= El beit beitak =

Egyptian television talk show

El Beit Beitak ({Variously spelled El Beet Beetak, El bait baitak, or El bet betak) البيت ييتك, Egyptian Arabic for Feel at home, is a talk show on Egyptian television that features writers, entertainers and politicians.

== History ==
El Beit Beitak (literally "the home is your home") first aired in October 2004 during Ramadan on Channel 1. It moved to Channel 2 and the Egyptian Satellite Channel. It is hosted by Mahmoud Saad, Tamer Amin and Khairy Ramadan. Its popularity influenced Egyptian public opinion. It primarily deals with current affairs, including politics, sports, art, gossip, business, and even fund raising.

Presenter Mahmoud Saad was a journalist on Sabah el Khair. This gave him firsthand knowledge of the Egyptian art and media industry. This knowledge, coupled with his personality and humanitarian sketches are key to the program's success. His limited English language skills were compensated with Amin's fluent English.

The program's diversity was a novelty in Middle East media. For example, a 27 January 2010 episode devoted a section to female sexuality that was followed by the weekly religious section with the liberal, Western-dressed Sheikh Khaled ElGuindy. Saad's talent, basic religiosity, and open mind, enabled him to debate both female orgasm and deep religious matters. This is unique in a country where about 90% of females wear the hijab.
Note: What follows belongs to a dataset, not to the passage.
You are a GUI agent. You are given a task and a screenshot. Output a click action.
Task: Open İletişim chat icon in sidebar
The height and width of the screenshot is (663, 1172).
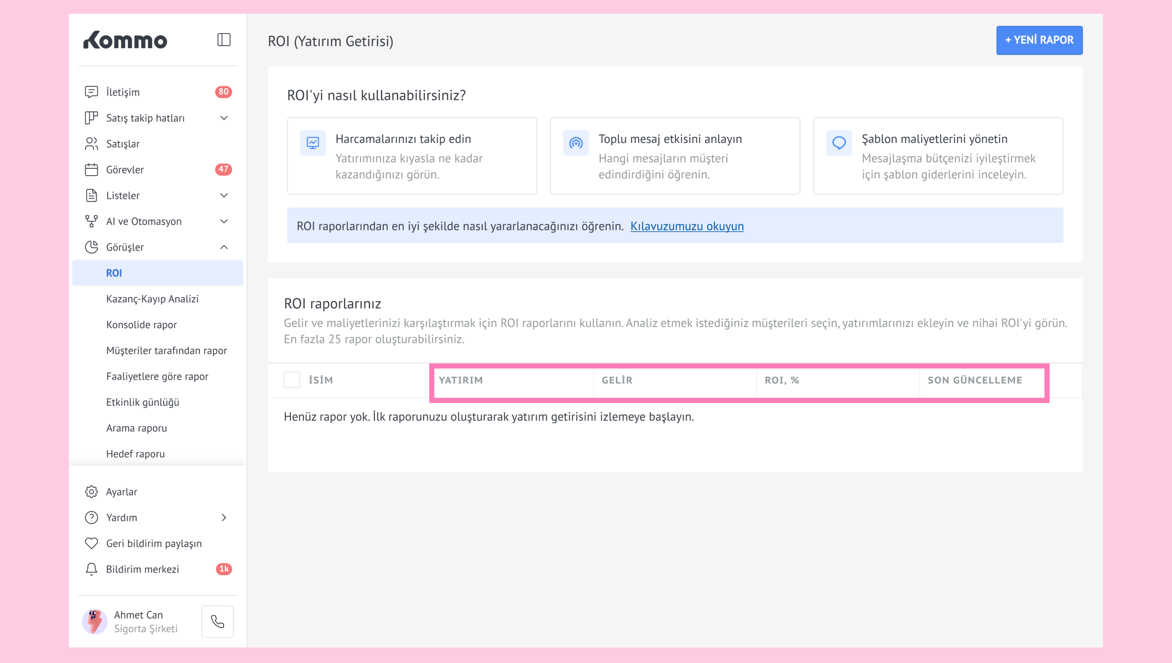[x=91, y=92]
The show changed its name to "Masr el Naharda" in 2010. The events of January 2011 changed things. A few days after 25 January Saad left and joined the revolution. His triumphant return days later anointed him as the voice of the fledgling revolution. Days later he had a live argument, with his former boss, Anas el Fiki, who along with all Mubarak's key advisors, was about to be publicly humiliated. Anas, sensing his imminent and dismal fate revealed live that Saad's salary was around 10 million Egyptian pounds. He resigned shortly afterwards.